Revelan otro propósito para el Mecanismo de Anticitera
Anticitera

El Mecanismo de Anticitera es uno de los descubrimientos más importantes hechos por la humanidad, y al mismo tiempo, un ejemplo contundente de algo que parece estar «fuera de su tiempo». Con más de cien años de estudios, la opinión de los expertos es que se trata de un sistema con utilidad astronómica, pero una nueva investigación ha llegado a la conclusión de que el mecanismo era una especie de «bola de cristal tecnológica». Dicho de otro modo, tendría la capacidad para predecir el futuro.

Un hallazgo que sigue sorprendiendo

El Mecanismo de Anticitera, que recibió su nombre de la isla de Anticitera, al noroeste de Creta, fue descubierto en julio de 1901 (aunque se discute si fue un año antes o después). Casi de forma automática se entendió que se trataba de algo completamente diferente a lo que en general se recupera de un naufragio. Los metales preciosos, las armas antiguas y las vasijas palidecen frente a lo que el mundo considera el primer ordenador analógico.
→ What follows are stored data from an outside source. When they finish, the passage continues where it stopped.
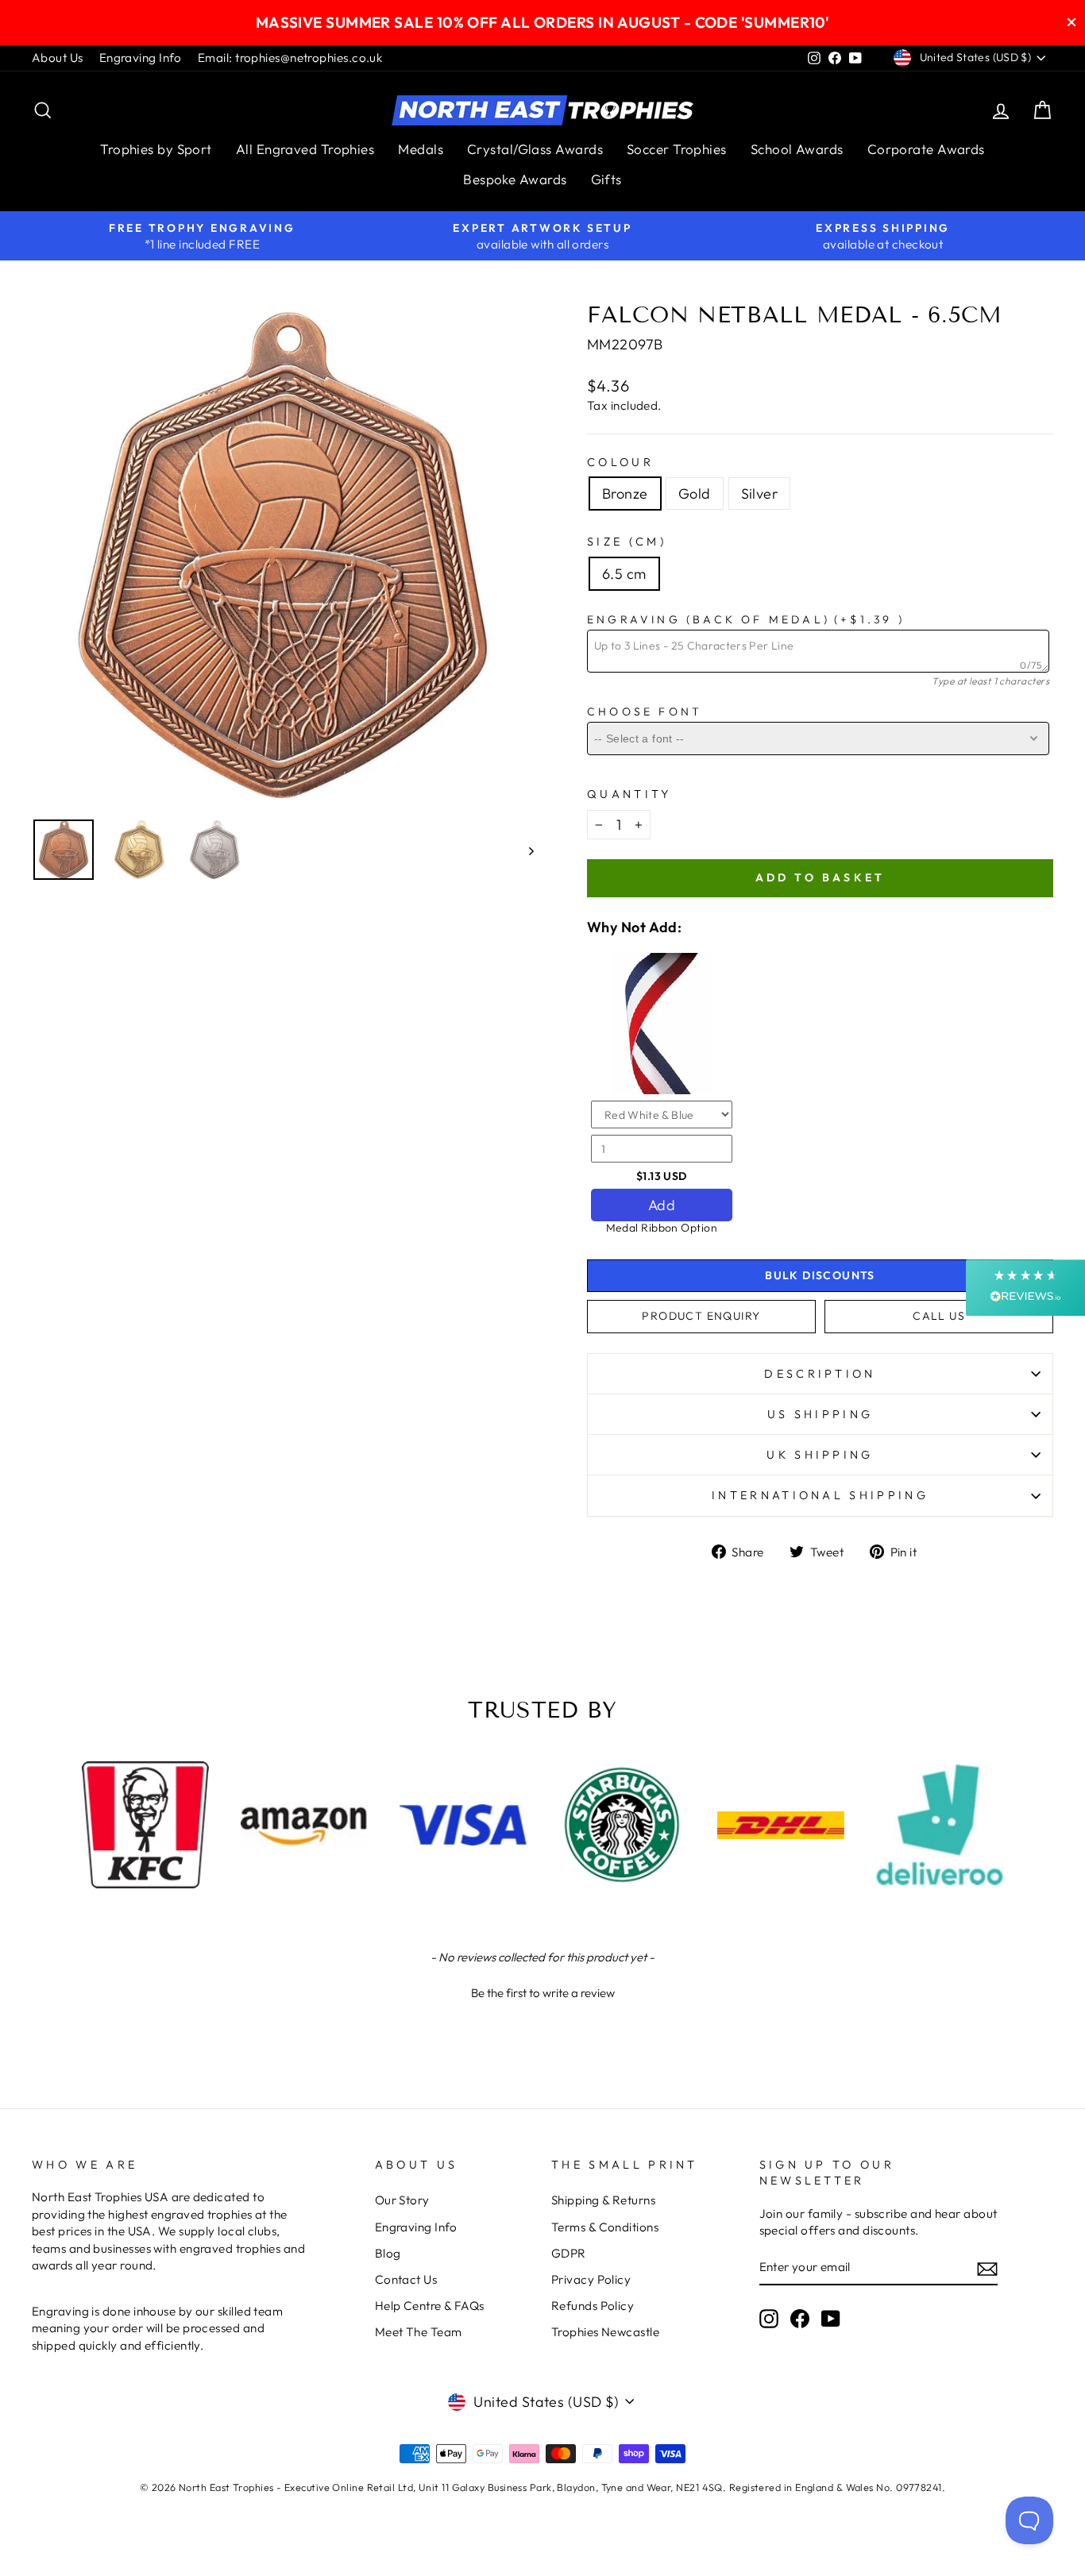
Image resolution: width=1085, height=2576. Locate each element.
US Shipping (820, 1414)
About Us (57, 57)
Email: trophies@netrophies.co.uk (290, 57)
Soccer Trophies (677, 149)
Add (661, 1205)
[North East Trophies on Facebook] (799, 2318)
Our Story (402, 2200)
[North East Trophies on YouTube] (830, 2318)
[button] (542, 1990)
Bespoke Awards (514, 179)
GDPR (568, 2253)
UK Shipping (820, 1455)
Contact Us (406, 2279)
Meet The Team (418, 2331)
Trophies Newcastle (605, 2331)
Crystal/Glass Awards (535, 149)
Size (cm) (626, 541)
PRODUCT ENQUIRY (701, 1316)
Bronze (625, 493)
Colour (620, 462)
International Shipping (820, 1495)
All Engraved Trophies (305, 149)
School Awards (797, 149)
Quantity (629, 794)
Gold (694, 493)
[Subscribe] (987, 2268)
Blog (388, 2253)
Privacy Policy (591, 2279)
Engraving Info (140, 57)
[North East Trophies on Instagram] (768, 2318)
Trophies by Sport (156, 149)
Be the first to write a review (543, 1992)
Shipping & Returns (603, 2200)
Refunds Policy (592, 2305)
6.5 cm (624, 574)
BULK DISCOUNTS (820, 1275)
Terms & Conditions (604, 2227)
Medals (420, 149)
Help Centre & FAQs (430, 2305)
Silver (759, 493)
Las barreras tecnológicas existentes a principios del siglo XX limitaron la complejidad de los estudios, pero al hablar de la época en que fue construido, el margen se ubica entre los años 100 y 60 antes de Cristo. En otras palabras, ¿quién no estaría emocionado con un ordenador que posee más de dos mil años?
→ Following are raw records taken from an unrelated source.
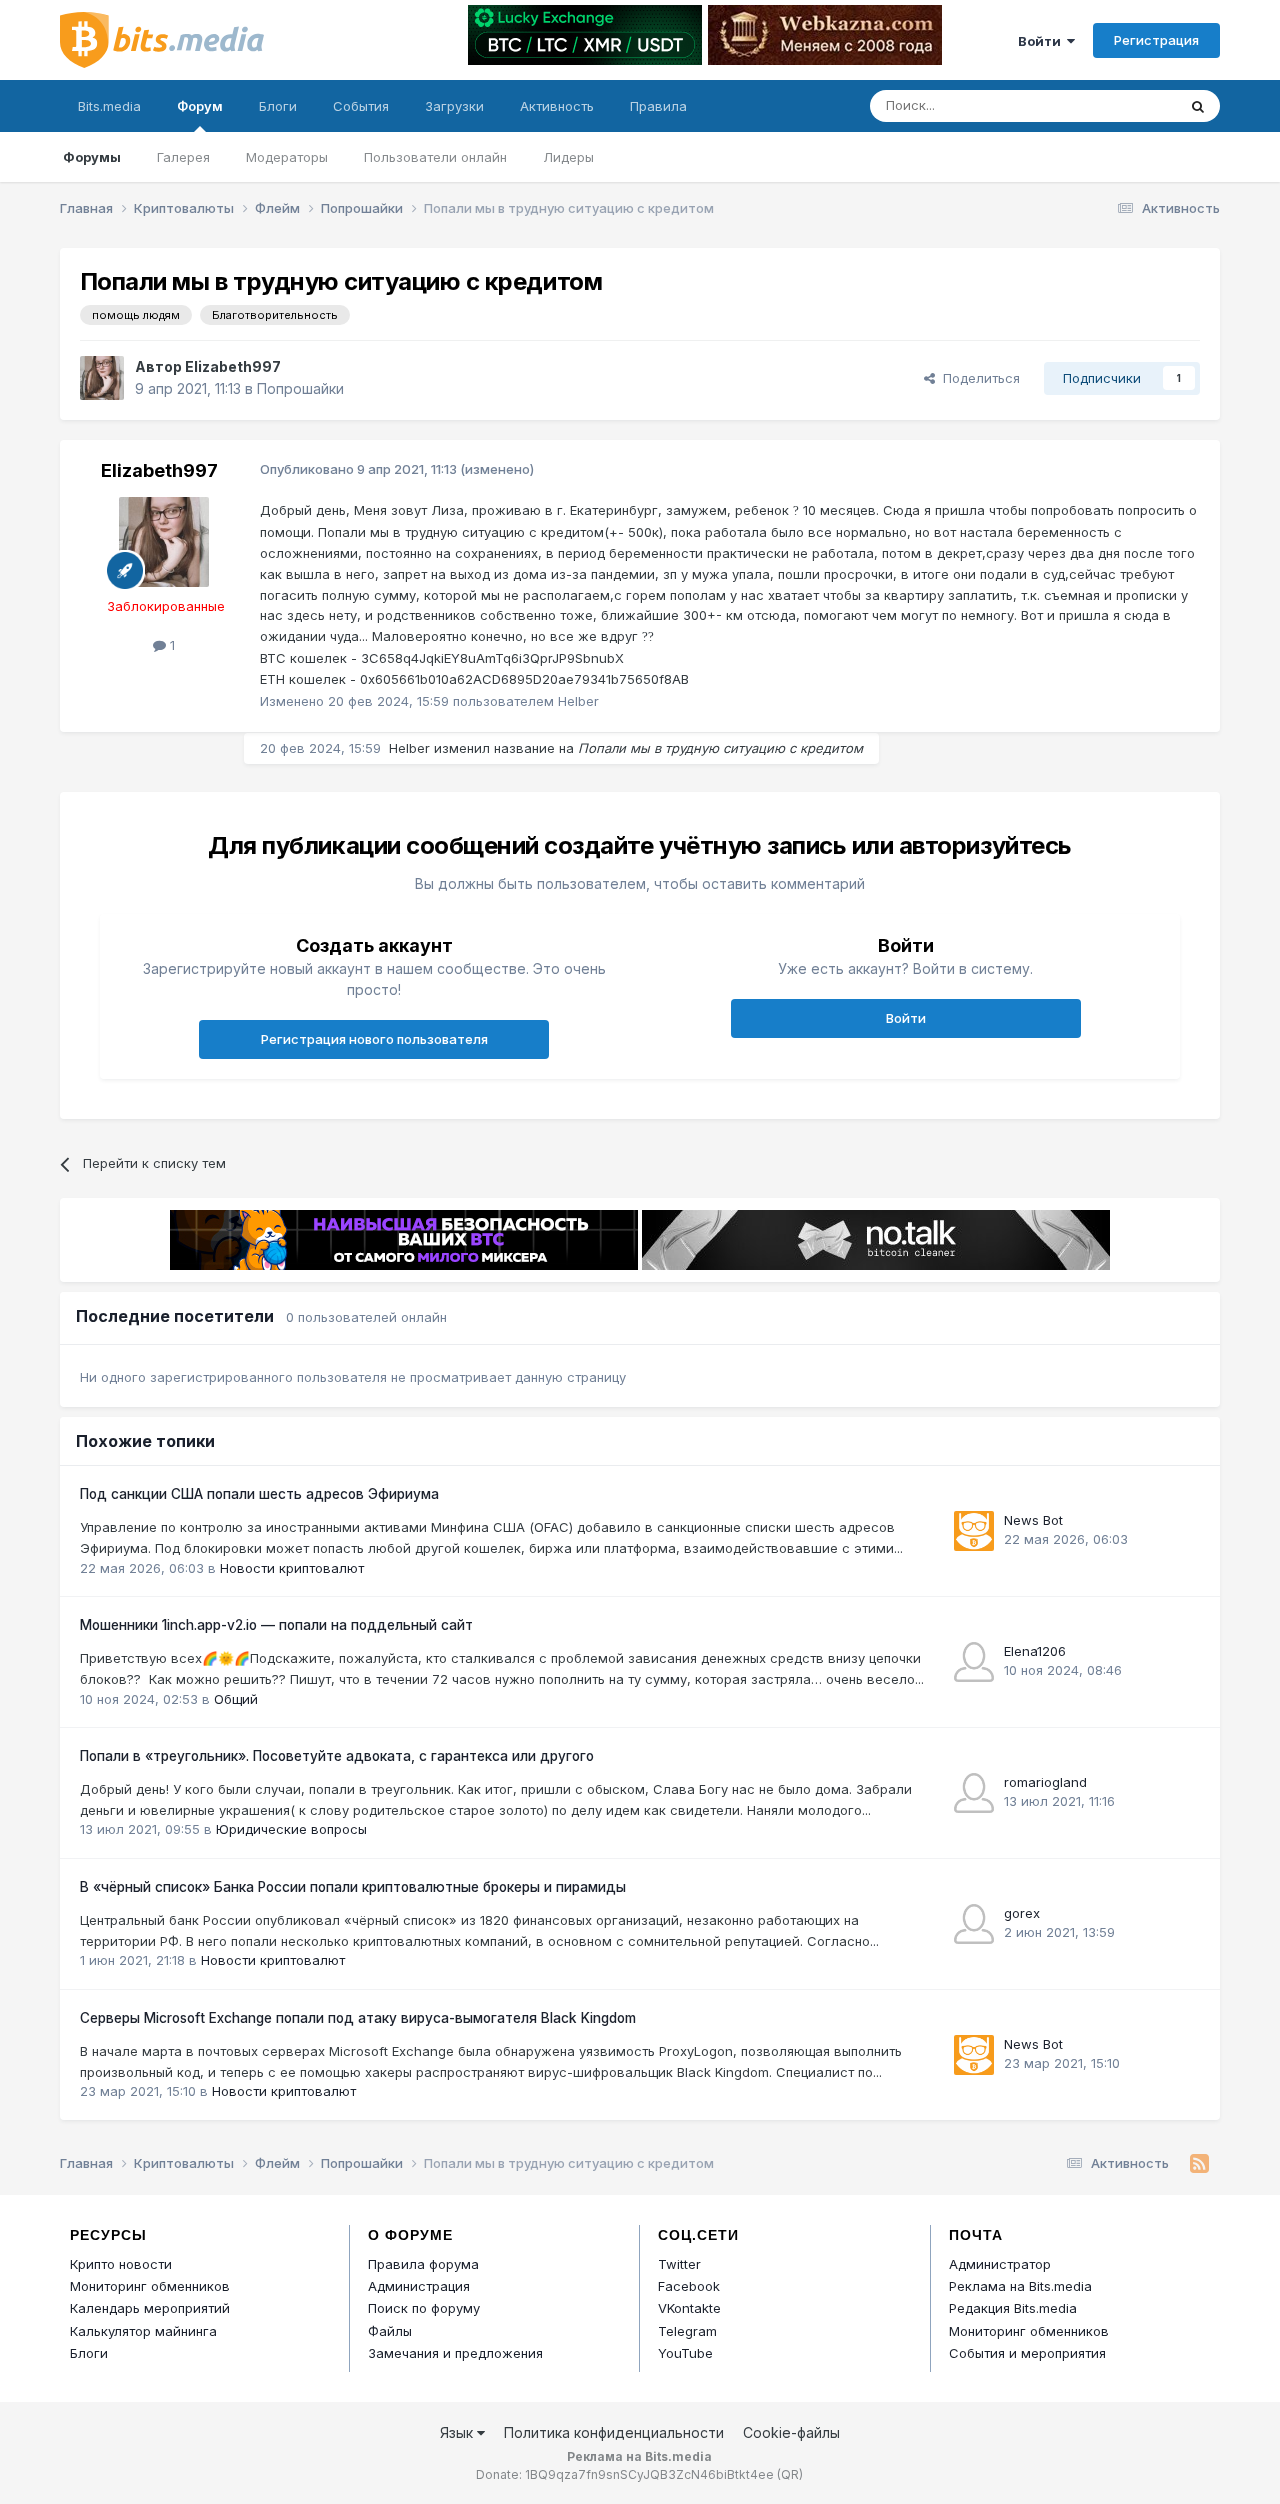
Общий (236, 1699)
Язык (458, 2432)
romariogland (1045, 1782)
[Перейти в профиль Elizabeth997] (102, 378)
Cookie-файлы (791, 2432)
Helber (409, 748)
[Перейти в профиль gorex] (974, 1924)
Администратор (1000, 2264)
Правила (658, 106)
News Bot (1033, 1520)
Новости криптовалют (292, 1568)
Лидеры (568, 157)
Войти (1042, 41)
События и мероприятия (1027, 2353)
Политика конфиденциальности (614, 2432)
Revelan otro propósito para el Mecanismo de Anticitera
Excelente imagen en rayos X del mecanismo

Nuevas revelaciones gracias a los rayos X

Técnicamente, el Mecanismo de Anticitera no era algo que se pudiera «programar» en el sentido moderno de la palabra, pero con más de un siglo de estudios se determinó que el uso principal era astronómico, anticipando la llegada de eclipses solares y lunares, así como la posición general del Sol, la Luna y los planetas detectados hasta entonces. Sin embargo, el jueves pasado, un grupo internacional de investigadores hizo un anuncio especial en Grecia. El nuevo análisis confirma una buena parte de lo que ya se sabía del dispositivo, pero con la ayuda de imágenes obtenidas mediante rayos X pudieron estudiar mucho más de cerca las inscripciones, algunas con letras que no superan los 1.2 milímetros. El total de caracteres descubiertos asciende a 3.500, y con esta información adicional concluyeron que el Mecanismo de Anticitera era a la vez un sistema astronómico y algo así como una bola de cristal, intentando predecir el futuro.
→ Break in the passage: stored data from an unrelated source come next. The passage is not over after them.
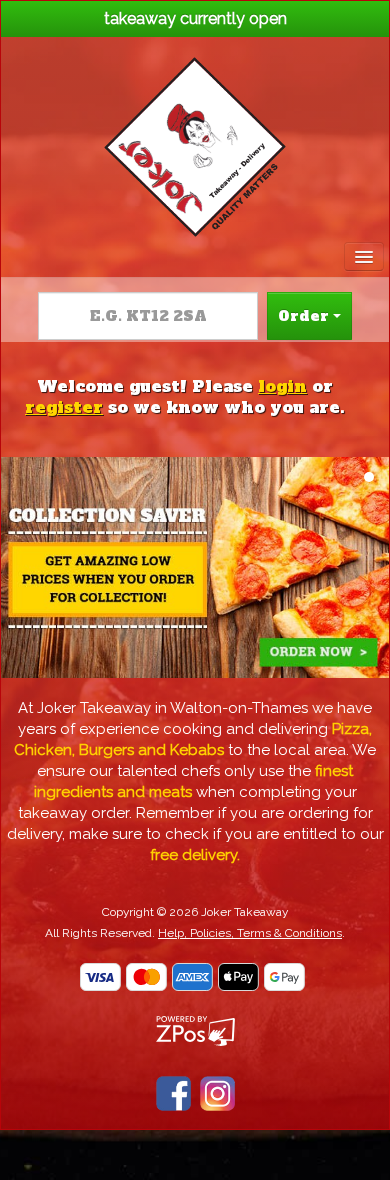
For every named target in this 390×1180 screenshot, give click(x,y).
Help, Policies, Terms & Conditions (250, 933)
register (64, 407)
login (282, 386)
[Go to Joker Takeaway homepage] (194, 141)
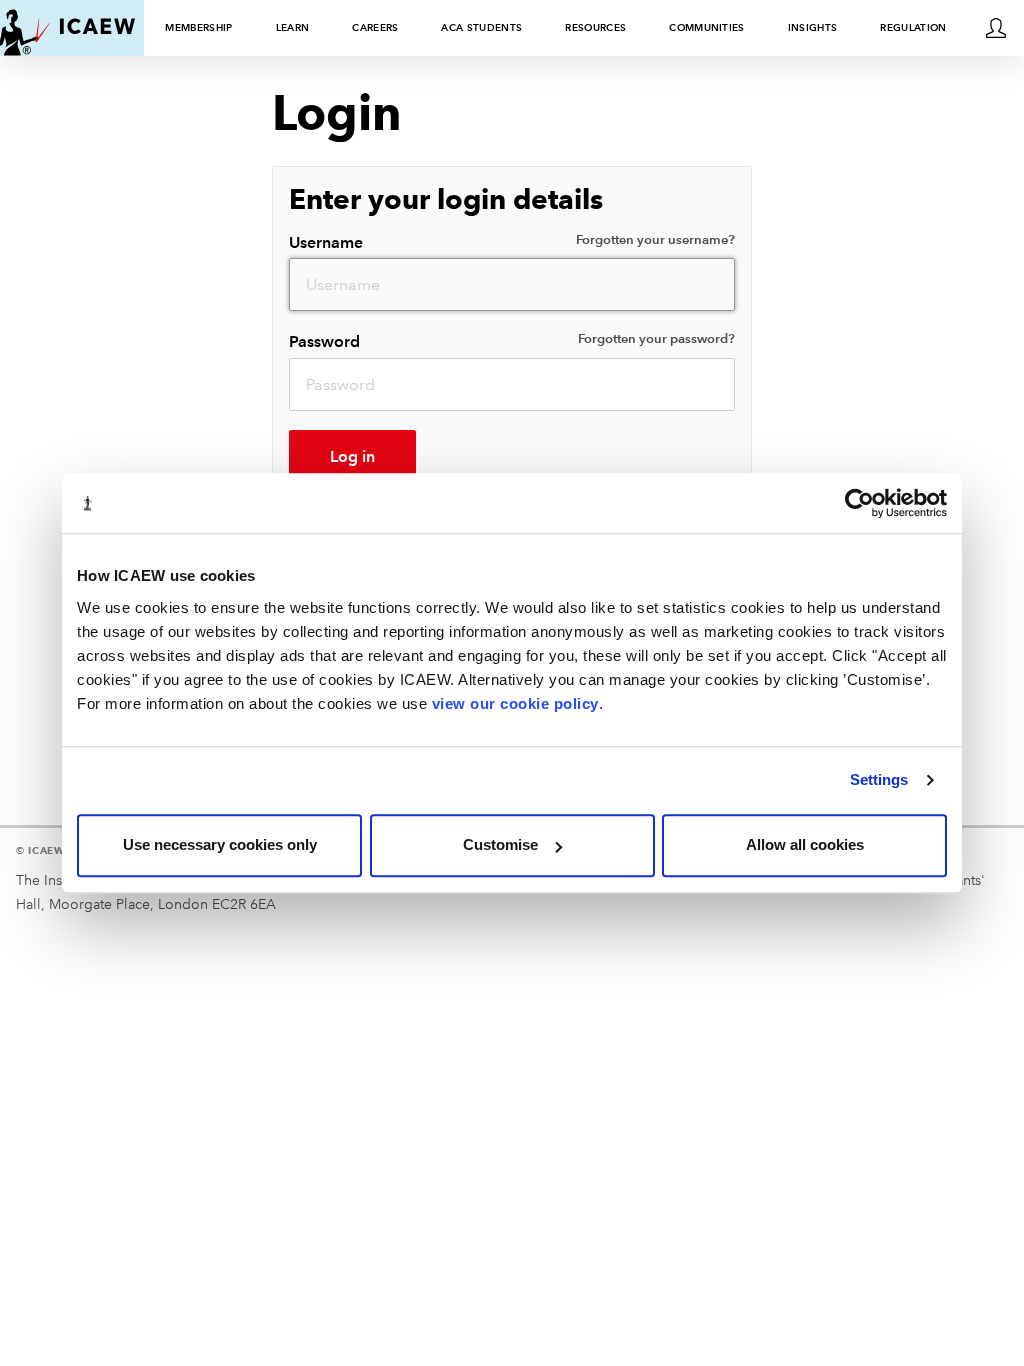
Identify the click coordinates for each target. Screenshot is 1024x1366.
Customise (500, 844)
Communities (707, 27)
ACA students (481, 27)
Esta conclusión se deriva de ciertas porciones de los textos que hablan sobre «el color» de los eclipses, lo que sugiere que un cambio en el color podía ser señal de buenos tiempos o un mal augurio. Aun así, los investigadores afirmaron varias veces que el rol número uno del Mecanismo de Anticitera era efectivamente astronómico y no astrológico, y que tampoco se usaba como herramienta de investigación. Un híbrido entre libro de texto y calendario, si se quiere. En cuanto al resto de los detalles, todo parece indicar que fue construido en la isla de Rodas, que no fue el único de su tipo, y las diferencias en los estilos del texto apuntan a que intervino más de una persona en el desarrollo de sus piezas. ¿Tal vez fue el producto de un taller con varios trabajadores? Aún queda mucho por explorar.